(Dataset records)
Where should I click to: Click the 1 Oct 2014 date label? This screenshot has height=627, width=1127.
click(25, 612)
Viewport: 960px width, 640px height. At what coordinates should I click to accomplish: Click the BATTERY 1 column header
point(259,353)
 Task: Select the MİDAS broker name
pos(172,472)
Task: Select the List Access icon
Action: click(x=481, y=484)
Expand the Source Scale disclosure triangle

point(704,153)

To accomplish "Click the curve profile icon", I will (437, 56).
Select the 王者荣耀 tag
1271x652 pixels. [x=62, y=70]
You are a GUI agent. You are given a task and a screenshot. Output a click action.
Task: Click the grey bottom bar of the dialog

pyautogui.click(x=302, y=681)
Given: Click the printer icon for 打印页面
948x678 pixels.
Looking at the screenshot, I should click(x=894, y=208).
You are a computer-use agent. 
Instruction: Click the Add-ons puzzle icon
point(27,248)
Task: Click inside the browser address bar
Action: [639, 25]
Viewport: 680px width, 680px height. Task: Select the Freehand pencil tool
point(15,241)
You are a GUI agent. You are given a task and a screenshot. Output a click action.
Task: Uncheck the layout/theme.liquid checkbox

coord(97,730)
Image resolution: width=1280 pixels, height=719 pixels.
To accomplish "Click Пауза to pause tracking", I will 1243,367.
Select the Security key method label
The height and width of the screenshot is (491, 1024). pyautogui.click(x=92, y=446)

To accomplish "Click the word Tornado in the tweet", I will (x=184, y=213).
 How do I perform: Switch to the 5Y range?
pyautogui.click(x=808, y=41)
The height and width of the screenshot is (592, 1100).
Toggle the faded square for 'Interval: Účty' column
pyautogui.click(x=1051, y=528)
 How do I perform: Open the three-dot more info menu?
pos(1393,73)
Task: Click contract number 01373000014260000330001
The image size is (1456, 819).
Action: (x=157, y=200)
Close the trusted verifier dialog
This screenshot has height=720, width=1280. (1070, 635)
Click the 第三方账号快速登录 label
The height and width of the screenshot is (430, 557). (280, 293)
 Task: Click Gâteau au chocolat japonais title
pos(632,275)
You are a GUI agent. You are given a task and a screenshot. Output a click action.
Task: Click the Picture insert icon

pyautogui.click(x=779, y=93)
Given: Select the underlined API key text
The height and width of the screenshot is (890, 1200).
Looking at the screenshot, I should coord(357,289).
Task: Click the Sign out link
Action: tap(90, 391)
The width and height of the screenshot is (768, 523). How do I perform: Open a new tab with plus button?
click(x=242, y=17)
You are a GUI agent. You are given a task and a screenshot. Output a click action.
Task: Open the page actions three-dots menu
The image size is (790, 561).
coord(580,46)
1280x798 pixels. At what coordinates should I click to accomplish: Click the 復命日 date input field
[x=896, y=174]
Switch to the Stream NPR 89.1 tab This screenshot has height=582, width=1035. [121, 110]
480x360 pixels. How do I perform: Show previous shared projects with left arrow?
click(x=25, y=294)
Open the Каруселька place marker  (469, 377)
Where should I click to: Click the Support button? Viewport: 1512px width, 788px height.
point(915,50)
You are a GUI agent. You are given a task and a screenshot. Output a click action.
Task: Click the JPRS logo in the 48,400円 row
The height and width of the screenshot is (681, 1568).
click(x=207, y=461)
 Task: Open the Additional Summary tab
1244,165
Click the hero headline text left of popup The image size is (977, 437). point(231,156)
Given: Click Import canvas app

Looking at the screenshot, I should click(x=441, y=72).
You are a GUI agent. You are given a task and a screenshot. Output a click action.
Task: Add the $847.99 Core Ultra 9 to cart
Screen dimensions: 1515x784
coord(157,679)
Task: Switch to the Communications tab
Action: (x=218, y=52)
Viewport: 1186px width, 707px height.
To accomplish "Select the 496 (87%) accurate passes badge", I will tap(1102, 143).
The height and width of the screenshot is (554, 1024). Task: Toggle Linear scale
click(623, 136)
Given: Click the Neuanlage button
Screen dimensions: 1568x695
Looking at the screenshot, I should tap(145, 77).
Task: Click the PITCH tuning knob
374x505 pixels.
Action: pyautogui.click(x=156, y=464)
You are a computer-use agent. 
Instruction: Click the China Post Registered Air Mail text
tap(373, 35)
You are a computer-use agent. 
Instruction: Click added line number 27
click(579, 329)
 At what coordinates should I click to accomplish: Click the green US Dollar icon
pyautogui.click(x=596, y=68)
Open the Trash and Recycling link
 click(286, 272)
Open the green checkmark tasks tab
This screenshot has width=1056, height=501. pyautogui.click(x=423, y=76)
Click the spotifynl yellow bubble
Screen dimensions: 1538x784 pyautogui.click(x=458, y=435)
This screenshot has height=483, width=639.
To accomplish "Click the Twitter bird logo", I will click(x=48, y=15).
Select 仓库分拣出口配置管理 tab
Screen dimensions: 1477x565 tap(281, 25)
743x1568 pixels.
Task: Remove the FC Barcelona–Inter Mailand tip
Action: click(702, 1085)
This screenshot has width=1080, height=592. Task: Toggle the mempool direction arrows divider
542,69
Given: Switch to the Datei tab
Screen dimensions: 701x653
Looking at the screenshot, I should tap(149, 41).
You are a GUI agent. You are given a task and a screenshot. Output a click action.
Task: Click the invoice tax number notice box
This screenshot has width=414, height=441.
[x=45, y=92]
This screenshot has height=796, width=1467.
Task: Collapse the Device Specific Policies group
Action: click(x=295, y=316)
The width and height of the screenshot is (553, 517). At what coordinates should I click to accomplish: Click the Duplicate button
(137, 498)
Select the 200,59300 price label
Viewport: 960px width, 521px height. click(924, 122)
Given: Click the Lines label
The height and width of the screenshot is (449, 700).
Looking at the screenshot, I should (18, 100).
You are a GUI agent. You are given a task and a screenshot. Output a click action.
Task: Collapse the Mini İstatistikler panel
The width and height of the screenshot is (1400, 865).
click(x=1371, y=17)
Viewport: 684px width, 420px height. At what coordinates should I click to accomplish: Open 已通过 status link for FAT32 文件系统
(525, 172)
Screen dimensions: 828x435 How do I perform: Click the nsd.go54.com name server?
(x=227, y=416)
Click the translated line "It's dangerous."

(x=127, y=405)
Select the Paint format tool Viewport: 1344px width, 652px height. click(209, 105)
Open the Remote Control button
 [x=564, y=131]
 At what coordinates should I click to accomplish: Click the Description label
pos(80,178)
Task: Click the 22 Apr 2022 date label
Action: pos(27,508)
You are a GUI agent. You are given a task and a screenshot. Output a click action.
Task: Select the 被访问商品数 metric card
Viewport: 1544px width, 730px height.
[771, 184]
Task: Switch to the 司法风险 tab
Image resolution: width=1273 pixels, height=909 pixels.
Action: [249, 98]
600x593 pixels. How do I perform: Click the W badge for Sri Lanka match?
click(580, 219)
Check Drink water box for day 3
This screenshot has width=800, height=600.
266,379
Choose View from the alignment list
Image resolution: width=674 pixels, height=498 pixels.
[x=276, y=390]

WORK INSTRUCTIONS:
Every entry above needs to be duplicated exactly.

THE ANSWER:
Where should I click to: Click the 1 Oct 2014 date label? This screenshot has height=627, width=1127.
click(25, 612)
Viewport: 960px width, 640px height. At what coordinates should I click to accomplish: Click the BATTERY 1 column header
point(259,353)
 Task: Select the MİDAS broker name
pos(172,472)
Task: Select the List Access icon
Action: click(x=481, y=484)
Expand the Source Scale disclosure triangle

point(704,153)

To accomplish "Click the curve profile icon", I will (437, 56).
Select the 王者荣耀 tag
1271x652 pixels. [x=62, y=70]
You are a GUI agent. You are given a task and a screenshot. Output a click action.
Task: Click the grey bottom bar of the dialog

pyautogui.click(x=302, y=681)
Given: Click the printer icon for 打印页面
948x678 pixels.
Looking at the screenshot, I should click(x=894, y=208).
You are a computer-use agent. 
Instruction: Click the Add-ons puzzle icon
point(27,248)
Task: Click inside the browser address bar
Action: [639, 25]
Viewport: 680px width, 680px height. Task: Select the Freehand pencil tool
point(15,241)
You are a GUI agent. You are given a task and a screenshot. Output a click action.
Task: Uncheck the layout/theme.liquid checkbox

coord(97,730)
Image resolution: width=1280 pixels, height=719 pixels.
To accomplish "Click Пауза to pause tracking", I will 1243,367.
Select the Security key method label
The height and width of the screenshot is (491, 1024). pyautogui.click(x=92, y=446)

To accomplish "Click the word Tornado in the tweet", I will (x=184, y=213).
 How do I perform: Switch to the 5Y range?
pyautogui.click(x=808, y=41)
The height and width of the screenshot is (592, 1100).
Toggle the faded square for 'Interval: Účty' column
pyautogui.click(x=1051, y=528)
 How do I perform: Open the three-dot more info menu?
pos(1393,73)
Task: Click contract number 01373000014260000330001
The image size is (1456, 819).
Action: (x=157, y=200)
Close the trusted verifier dialog
This screenshot has height=720, width=1280. (1070, 635)
Click the 第三方账号快速登录 label
The height and width of the screenshot is (430, 557). (280, 293)
 Task: Click Gâteau au chocolat japonais title
pos(632,275)
You are a GUI agent. You are given a task and a screenshot. Output a click action.
Task: Click the Picture insert icon

pyautogui.click(x=779, y=93)
Given: Select the underlined API key text
The height and width of the screenshot is (890, 1200).
Looking at the screenshot, I should coord(357,289).
Task: Click the Sign out link
Action: tap(90, 391)
The width and height of the screenshot is (768, 523). How do I perform: Open a new tab with plus button?
click(x=242, y=17)
You are a GUI agent. You are given a task and a screenshot. Output a click action.
Task: Open the page actions three-dots menu
The image size is (790, 561).
coord(580,46)
1280x798 pixels. At what coordinates should I click to accomplish: Click the 復命日 date input field
[x=896, y=174]
Switch to the Stream NPR 89.1 tab This screenshot has height=582, width=1035. [121, 110]
480x360 pixels. How do I perform: Show previous shared projects with left arrow?
click(x=25, y=294)
Open the Каруселька place marker  (469, 377)
Where should I click to: Click the Support button? Viewport: 1512px width, 788px height.
point(915,50)
You are a GUI agent. You are given a task and a screenshot. Output a click action.
Task: Click the JPRS logo in the 48,400円 row
The height and width of the screenshot is (681, 1568).
click(x=207, y=461)
 Task: Open the Additional Summary tab
1244,165
Click the hero headline text left of popup The image size is (977, 437). point(231,156)
Given: Click Import canvas app

Looking at the screenshot, I should click(x=441, y=72).
You are a GUI agent. You are given a task and a screenshot. Output a click action.
Task: Add the $847.99 Core Ultra 9 to cart
Screen dimensions: 1515x784
coord(157,679)
Task: Switch to the Communications tab
Action: (x=218, y=52)
Viewport: 1186px width, 707px height.
To accomplish "Select the 496 (87%) accurate passes badge", I will tap(1102, 143).
The height and width of the screenshot is (554, 1024). Task: Toggle Linear scale
click(623, 136)
Given: Click the Neuanlage button
Screen dimensions: 1568x695
Looking at the screenshot, I should tap(145, 77).
Task: Click the PITCH tuning knob
374x505 pixels.
Action: pyautogui.click(x=156, y=464)
You are a computer-use agent. 
Instruction: Click the China Post Registered Air Mail text
tap(373, 35)
You are a computer-use agent. 
Instruction: Click added line number 27
click(579, 329)
 At what coordinates should I click to accomplish: Click the green US Dollar icon
pyautogui.click(x=596, y=68)
Open the Trash and Recycling link
 click(286, 272)
Open the green checkmark tasks tab
This screenshot has width=1056, height=501. pyautogui.click(x=423, y=76)
Click the spotifynl yellow bubble
Screen dimensions: 1538x784 pyautogui.click(x=458, y=435)
This screenshot has height=483, width=639.
To accomplish "Click the Twitter bird logo", I will click(x=48, y=15).
Select 仓库分拣出口配置管理 tab
Screen dimensions: 1477x565 tap(281, 25)
743x1568 pixels.
Task: Remove the FC Barcelona–Inter Mailand tip
Action: click(702, 1085)
This screenshot has width=1080, height=592. Task: Toggle the mempool direction arrows divider
542,69
Given: Switch to the Datei tab
Screen dimensions: 701x653
Looking at the screenshot, I should tap(149, 41).
You are a GUI agent. You are given a task and a screenshot. Output a click action.
Task: Click the invoice tax number notice box
This screenshot has width=414, height=441.
[x=45, y=92]
This screenshot has height=796, width=1467.
Task: Collapse the Device Specific Policies group
Action: click(x=295, y=316)
The width and height of the screenshot is (553, 517). At what coordinates should I click to accomplish: Click the Duplicate button
(137, 498)
Select the 200,59300 price label
Viewport: 960px width, 521px height. click(924, 122)
Given: Click the Lines label
The height and width of the screenshot is (449, 700).
Looking at the screenshot, I should (18, 100).
You are a GUI agent. You are given a task and a screenshot. Output a click action.
Task: Collapse the Mini İstatistikler panel
The width and height of the screenshot is (1400, 865).
click(x=1371, y=17)
Viewport: 684px width, 420px height. At what coordinates should I click to accomplish: Open 已通过 status link for FAT32 文件系统
(525, 172)
Screen dimensions: 828x435 How do I perform: Click the nsd.go54.com name server?
(x=227, y=416)
Click the translated line "It's dangerous."

(x=127, y=405)
Select the Paint format tool Viewport: 1344px width, 652px height. click(209, 105)
Open the Remote Control button
 [x=564, y=131]
 At what coordinates should I click to accomplish: Click the Description label
pos(80,178)
Task: Click the 22 Apr 2022 date label
Action: pos(27,508)
You are a GUI agent. You are given a task and a screenshot. Output a click action.
Task: Select the 被访问商品数 metric card
Viewport: 1544px width, 730px height.
[771, 184]
Task: Switch to the 司法风险 tab
Image resolution: width=1273 pixels, height=909 pixels.
Action: [249, 98]
600x593 pixels. How do I perform: Click the W badge for Sri Lanka match?
click(580, 219)
Check Drink water box for day 3
This screenshot has width=800, height=600.
266,379
Choose View from the alignment list
Image resolution: width=674 pixels, height=498 pixels.
[x=276, y=390]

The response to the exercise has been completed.